3. The creel of claim 1, wherein the drive mechanism comprises a chain and one or more sprockets.

4. The creel of claim 1, wherein the drive mechanism comprises a set of gears.

5. The creel of claim 1, wherein the enclosure is collapsible.

6. The creel of claim 1, wherein each of the plurality of axles is long enough to pass through a plurality of bobbins arranged in a stack.

7. The creel of claim 6, wherein each of the plurality of axles is long enough to pass through at least four bobbins arranged in a stack.

8. The creel of claim 6, further comprising a respective plurality of bobbins arranged in a stack on each of the axles, wherein:

a first one of the bobbins in each stack is the first bobbin from which roving is fed during use of the creel, the roving being fed from an inner diameter of the first bobbin; and

a tail of the roving on an outer diameter of the first bobbin is connected to a corresponding tail of the roving on an inner diameter of a second bobbin on the stack.

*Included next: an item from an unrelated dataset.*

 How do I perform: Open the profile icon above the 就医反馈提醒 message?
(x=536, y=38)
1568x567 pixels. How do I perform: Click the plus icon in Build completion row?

9. The creel of claim 6, further comprising a respective plurality of bobbins arranged in a stack on each of the axles, wherein:

a first one of the bobbins in each stack is the first bobbin from which roving is fed during use of the creel, the roving being fed from an outer diameter of the first bobbin; and

a tail of the roving on an inner diameter of the first bobbin is connected to a corresponding tail of the roving on an outer diameter of a second bobbin on the stack.

10. The creel of claim 1, further comprising one or more removable platforms on each of the rotatable axles, each of the platforms of a shape and size to support a bobbin of roving.

11. The creel of claim 1, wherein each of the rotatable axles is assembled from multiple parts.

12. The creel of claim 1, wherein each of the rotatable axles is tubular.

13. A method of supplying roving in a creel, the method comprising:

connecting a plurality of rotatable axles to a rotation mechanism, wherein the rotation mechanism is configured to rotate the rotatable axles in synchronization;

stacking a plurality of bobbins of roving on the plurality of rotatable axles such that each stack includes a plurality of bobbins, each of the bobbins having two tails, and such that the bobbins on each respective axle are configured to rotate with the respective axle;

coupling tails of adjacent bobbins in the plurality of bobbins in each stack such that each stack comprises continuous roving having two tails; and

enclosing the axles and bobbins.

14. The method of claim 13, further comprising compiling configuration data directly or indirectly indicating the length of the roving on each of the bobbins.

15. The method of claim 14, wherein the configuration data comprises the weight and dimensions of at least one of the bobbins.

16. The method of claim 13, further comprising sending the creel and the configuration data to an end user of the creel.

17. The method of claim 13, further comprising selecting the plurality of bobbins based on weight from a supply of bobbins, such that the stacks of bobbins contain equal lengths of rovings.

18. A method of supplying roving to a production process, the method comprising:

receiving a creel, the creel comprising an enclosure; a plurality of rotatable axles held within the enclosure, each of the plurality of axles of a shape and size to be inserted into a bobbin of roving; a drive mechanism coupled to each of the plurality of rotatable axles, the drive mechanism synchronizing the rotation of the axles; and a plurality of bobbins of roving stacked on the axles and connected so that each stack of bobbins contains continuous roving having two tails, the bobbins being configured to rotate with the axles;

connecting one tail from each stack of bobbins to the production process;

drawing roving from the creel for use by the production process; and

rotating the rotatable axles in synchronization at a rate calculated to counteract twisting of the roving introduced by pulling the roving from the wound the bobbins.

19. The method of claim 18, further comprising:

gradually changing the rate of rotation in relation to the roving drawing rate as the roving is drawn from one of the bobbins; and

abruptly changing the rate of rotation when the drawing of the roving transitions from one bobbin to another.

20. The method of claim 18, further comprising collapsing the creel once the bobbins are substantially depleted of roving.